▶ Given data:
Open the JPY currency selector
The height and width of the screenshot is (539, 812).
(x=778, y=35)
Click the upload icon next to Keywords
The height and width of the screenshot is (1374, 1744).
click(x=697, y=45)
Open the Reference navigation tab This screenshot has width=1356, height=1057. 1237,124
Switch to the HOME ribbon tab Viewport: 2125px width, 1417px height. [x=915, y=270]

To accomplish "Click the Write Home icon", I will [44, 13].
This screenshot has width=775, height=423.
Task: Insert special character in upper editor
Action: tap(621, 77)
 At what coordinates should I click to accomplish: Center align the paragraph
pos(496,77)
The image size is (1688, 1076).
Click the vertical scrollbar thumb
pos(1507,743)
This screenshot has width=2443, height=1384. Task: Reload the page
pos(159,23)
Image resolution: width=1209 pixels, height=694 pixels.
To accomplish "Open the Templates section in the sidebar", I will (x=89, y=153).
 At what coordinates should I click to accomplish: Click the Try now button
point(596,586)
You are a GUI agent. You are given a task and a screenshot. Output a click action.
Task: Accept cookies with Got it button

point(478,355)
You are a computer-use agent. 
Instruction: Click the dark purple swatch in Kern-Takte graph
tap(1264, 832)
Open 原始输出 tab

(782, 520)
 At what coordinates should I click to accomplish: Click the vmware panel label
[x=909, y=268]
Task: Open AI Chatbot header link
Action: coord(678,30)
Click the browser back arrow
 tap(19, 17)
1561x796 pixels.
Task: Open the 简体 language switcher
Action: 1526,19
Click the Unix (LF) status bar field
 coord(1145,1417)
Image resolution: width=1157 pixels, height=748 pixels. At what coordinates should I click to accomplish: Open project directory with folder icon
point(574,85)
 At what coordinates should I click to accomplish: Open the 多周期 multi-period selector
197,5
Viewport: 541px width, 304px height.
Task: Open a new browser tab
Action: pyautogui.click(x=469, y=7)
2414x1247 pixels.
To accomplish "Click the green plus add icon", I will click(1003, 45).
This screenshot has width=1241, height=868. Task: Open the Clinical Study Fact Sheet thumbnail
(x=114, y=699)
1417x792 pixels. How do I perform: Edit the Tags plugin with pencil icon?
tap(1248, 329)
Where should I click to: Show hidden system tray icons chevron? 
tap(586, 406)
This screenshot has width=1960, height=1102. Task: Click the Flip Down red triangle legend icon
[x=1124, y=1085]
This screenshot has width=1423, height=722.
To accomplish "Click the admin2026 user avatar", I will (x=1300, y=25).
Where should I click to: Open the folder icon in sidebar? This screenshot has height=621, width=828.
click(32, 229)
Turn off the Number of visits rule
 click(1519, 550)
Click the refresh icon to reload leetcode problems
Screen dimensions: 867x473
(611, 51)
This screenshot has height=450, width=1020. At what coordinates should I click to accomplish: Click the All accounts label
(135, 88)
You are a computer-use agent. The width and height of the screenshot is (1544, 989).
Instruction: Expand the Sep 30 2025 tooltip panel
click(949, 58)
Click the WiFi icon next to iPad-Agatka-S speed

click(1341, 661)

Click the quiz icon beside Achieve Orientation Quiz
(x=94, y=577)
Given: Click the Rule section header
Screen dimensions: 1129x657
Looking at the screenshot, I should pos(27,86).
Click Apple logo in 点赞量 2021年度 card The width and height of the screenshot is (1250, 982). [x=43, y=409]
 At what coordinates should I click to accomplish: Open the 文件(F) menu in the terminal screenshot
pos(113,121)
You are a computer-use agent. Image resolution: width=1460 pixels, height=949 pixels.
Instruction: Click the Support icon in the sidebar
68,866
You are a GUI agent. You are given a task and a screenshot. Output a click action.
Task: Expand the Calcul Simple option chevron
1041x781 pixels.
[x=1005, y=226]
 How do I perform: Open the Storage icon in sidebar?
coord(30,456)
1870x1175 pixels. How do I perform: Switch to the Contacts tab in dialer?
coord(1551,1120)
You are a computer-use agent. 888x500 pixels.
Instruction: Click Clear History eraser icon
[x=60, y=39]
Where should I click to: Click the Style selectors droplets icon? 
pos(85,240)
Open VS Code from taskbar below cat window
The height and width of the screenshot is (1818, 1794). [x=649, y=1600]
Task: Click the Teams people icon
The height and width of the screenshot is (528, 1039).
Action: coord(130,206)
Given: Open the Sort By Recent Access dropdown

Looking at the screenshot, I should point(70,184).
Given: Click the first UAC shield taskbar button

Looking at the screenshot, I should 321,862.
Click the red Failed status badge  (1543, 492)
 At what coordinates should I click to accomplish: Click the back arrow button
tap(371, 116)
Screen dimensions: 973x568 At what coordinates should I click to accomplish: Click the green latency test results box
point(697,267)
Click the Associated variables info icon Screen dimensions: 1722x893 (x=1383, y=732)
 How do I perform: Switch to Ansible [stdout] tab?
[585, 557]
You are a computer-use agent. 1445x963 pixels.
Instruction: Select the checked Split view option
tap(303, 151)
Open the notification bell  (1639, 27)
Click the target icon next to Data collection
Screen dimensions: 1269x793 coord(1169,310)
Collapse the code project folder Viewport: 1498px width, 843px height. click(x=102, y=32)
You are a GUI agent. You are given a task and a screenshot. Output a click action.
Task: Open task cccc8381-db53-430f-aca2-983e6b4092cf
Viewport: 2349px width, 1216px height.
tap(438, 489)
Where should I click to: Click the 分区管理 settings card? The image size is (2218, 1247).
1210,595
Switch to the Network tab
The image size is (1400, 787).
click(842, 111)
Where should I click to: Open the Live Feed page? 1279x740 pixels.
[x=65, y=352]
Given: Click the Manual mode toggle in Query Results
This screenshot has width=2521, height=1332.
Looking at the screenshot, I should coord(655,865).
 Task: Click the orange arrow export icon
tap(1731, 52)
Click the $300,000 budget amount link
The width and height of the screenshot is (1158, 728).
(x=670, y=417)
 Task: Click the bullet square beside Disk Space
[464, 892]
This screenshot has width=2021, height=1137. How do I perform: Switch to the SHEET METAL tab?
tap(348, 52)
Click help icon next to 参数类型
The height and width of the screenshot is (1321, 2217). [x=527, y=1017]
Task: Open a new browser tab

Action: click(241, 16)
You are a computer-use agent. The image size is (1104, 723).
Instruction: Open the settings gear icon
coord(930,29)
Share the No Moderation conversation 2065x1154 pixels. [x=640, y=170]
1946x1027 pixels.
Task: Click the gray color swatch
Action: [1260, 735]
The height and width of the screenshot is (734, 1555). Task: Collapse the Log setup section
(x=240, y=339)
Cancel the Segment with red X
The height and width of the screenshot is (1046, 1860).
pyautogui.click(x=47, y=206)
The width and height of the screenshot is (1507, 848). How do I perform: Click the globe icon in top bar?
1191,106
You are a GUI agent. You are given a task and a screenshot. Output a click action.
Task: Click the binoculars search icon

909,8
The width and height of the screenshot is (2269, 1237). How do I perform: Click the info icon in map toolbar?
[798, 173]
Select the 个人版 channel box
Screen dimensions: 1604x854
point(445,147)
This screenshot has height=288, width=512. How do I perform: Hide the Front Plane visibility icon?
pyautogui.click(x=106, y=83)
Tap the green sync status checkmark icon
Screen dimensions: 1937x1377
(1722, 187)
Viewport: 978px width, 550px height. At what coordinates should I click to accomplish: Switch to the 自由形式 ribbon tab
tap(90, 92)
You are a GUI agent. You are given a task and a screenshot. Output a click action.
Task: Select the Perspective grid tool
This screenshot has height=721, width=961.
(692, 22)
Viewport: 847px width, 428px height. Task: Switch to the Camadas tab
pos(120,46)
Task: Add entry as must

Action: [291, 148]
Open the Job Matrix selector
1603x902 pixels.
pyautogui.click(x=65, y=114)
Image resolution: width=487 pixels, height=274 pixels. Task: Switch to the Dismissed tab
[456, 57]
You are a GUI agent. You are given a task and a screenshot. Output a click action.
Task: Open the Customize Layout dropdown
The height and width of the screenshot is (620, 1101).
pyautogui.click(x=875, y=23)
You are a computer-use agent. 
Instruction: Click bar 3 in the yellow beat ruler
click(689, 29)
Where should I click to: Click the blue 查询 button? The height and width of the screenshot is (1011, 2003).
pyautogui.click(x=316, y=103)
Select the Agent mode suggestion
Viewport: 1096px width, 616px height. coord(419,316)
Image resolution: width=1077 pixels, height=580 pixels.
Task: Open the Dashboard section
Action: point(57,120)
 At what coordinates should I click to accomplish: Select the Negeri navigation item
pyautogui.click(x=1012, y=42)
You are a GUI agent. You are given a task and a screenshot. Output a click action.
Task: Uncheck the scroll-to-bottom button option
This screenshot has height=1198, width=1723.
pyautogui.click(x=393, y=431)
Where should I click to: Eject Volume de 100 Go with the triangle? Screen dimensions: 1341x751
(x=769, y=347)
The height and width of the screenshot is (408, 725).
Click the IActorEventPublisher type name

▶ Task description: Without changing anything, quote the lines from the top of the data to the line that contains "Switch to the HOME", including that line.

▶ Output for this task:
Open the JPY currency selector
The height and width of the screenshot is (539, 812).
(x=778, y=35)
Click the upload icon next to Keywords
The height and width of the screenshot is (1374, 1744).
click(x=697, y=45)
Open the Reference navigation tab This screenshot has width=1356, height=1057. 1237,124
Switch to the HOME ribbon tab Viewport: 2125px width, 1417px height. [x=915, y=270]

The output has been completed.